В детективных рассказах, блестящих по стилю, привлекают тонкие психологические наблюдения, острые сюжетные повороты, правдоподобие деталей.
В творчестве Эдгара По не меньшее значение имеет и его обращение к научно-фантастическому рассказу. Для своего времени По был эрудированным в научном и техническом отношении литератором, он изучал теории вселенной Ньютона, Лапласа, Фергюсона, Гумбольдта, хорошо знал астрономию, интересовался исследованиями Луны, возможностью проникновения человека в воздушное и космическое пространство, ему принадлежат интересные наблюдения о звуке и цвете. В литературе о Эдгаре По уже отмечалось, что он гениально предугадал некоторые математические, астрономические идеи столетия.
По восхищался большими познавательными возможностями человека. В «Рукописи, найденной в бутылке» он стремился раскрыть еще не узнанные тайны природы, в рассказе «Низвержение в Мальстрем» герой остался в живых только потому, что постиг закономерности вращения и погружения различных тел в огромной воронке. В таких рассказах, как «Тысяча вторая сказка Шехерезады», дана интересная оценка состояния технической мысли современного ему мира, есть здесь и прославление будущих завоеваний науки. Желание продвинуть вперед развитие человеческой мысли, широта тематики, своеобразное сочетание фантастического, фактографического и рационалистического в научно-фантастических рассказах представляет интерес и для современного читателя и писателя-фантаста. Эдгар По соединил литературу с наукой.
По выступал и как автор ряда юмористических, сатирических рассказов, блестяще владел социально-насыщенной пародией и гротеском. Он высмеял обывательскую ограниченность, мир мошенничества и наживы в таких произведениях, как «Черт на колокольне» (1839), «Человек дела» (1840), «Литературная жизнь Каква-са Тама, эсквайра» (1844).

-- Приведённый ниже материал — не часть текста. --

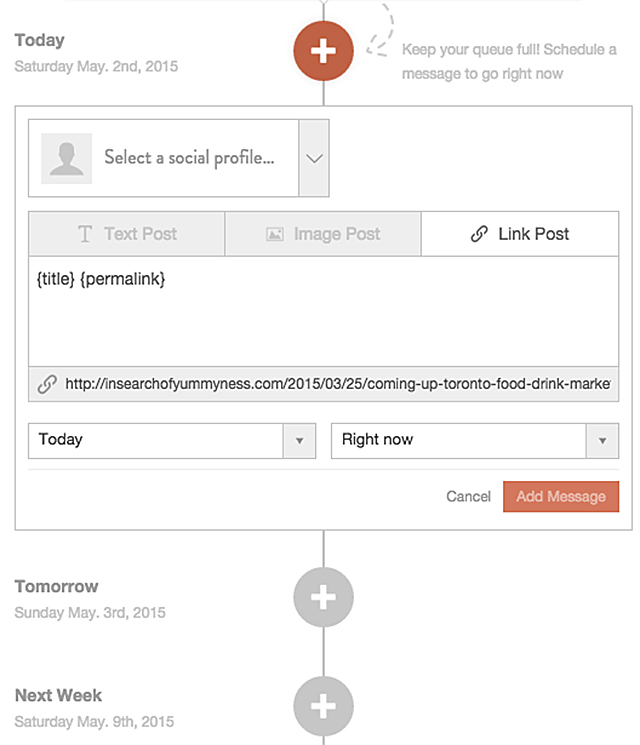Viewport: 640px width, 745px height.
Task: Select the Link Post tab
Action: (520, 234)
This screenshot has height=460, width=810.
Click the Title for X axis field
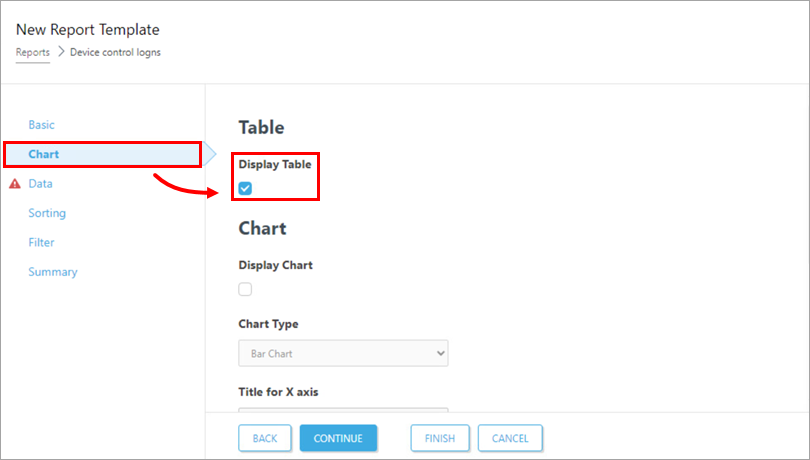click(343, 410)

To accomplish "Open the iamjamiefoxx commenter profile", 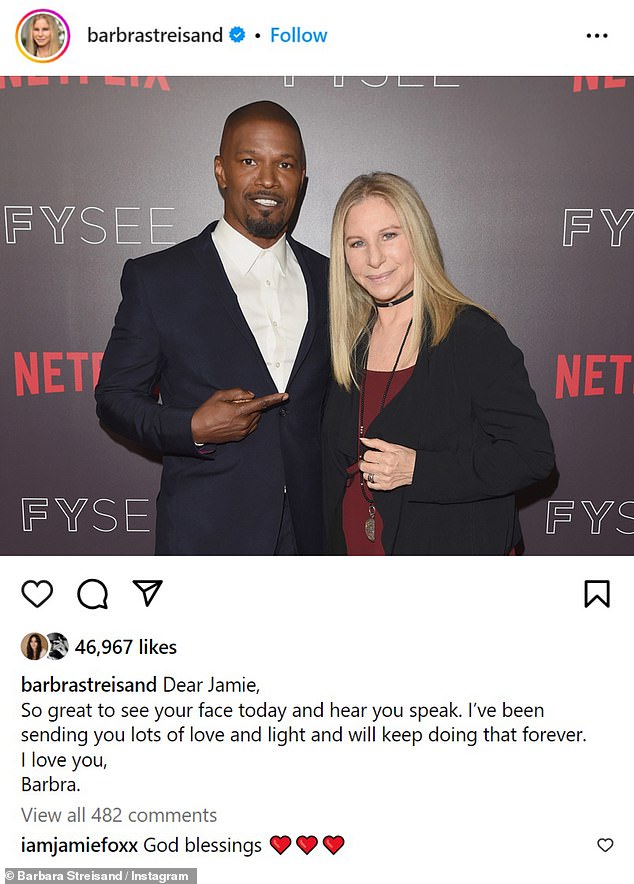I will pos(79,845).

М. Горький считал Эдгара По «отличным мастером формы», оригинальным художником. Писатель был одним из величайших стилистов английского языка. Для По-рассказчика характерно стремление насытить рассказ фактами, взятыми из различных областей знаний, углубленный психологизм, захватывающий сюжет, сочетание трагического и юмористического, «сила подробностей» (Ф. М. Достоевский).
Особое значение он придавал началу рассказа, которое должно сразу увлечь читателя.
Разносторонний талант По, его поэтичность и интеллектуальная глубина не укладывались в рамки своей эпохи. Э. и Ж. Гонкуры в 1856 году записали в дневнике: «После чтения По нам открылось нечто такое, что публика, кажется, не подозревает. По – это новая литература, литература XX века...».
Соотечественники не понимали писателя. Только позднее Бодлер, Валери, Рембо глубоко раскрыли значение его творчества, которое оказалось более созвучным новому времени.
Психологические новеллы Э. По.
Тяготение Эдгара По к катастрофическим сюжетам, мрачным, событиям, зловещей обстановке, общей атмосфере безнадежности и отчаяния, к трагическим трансформациям человеческого сознания, охваченного ужасом и теряющего контроль над собой, - все эти особенности его прозы побудили некоторых критиков трактовать его творчество как явление, существующее «вне времени и вне пространства».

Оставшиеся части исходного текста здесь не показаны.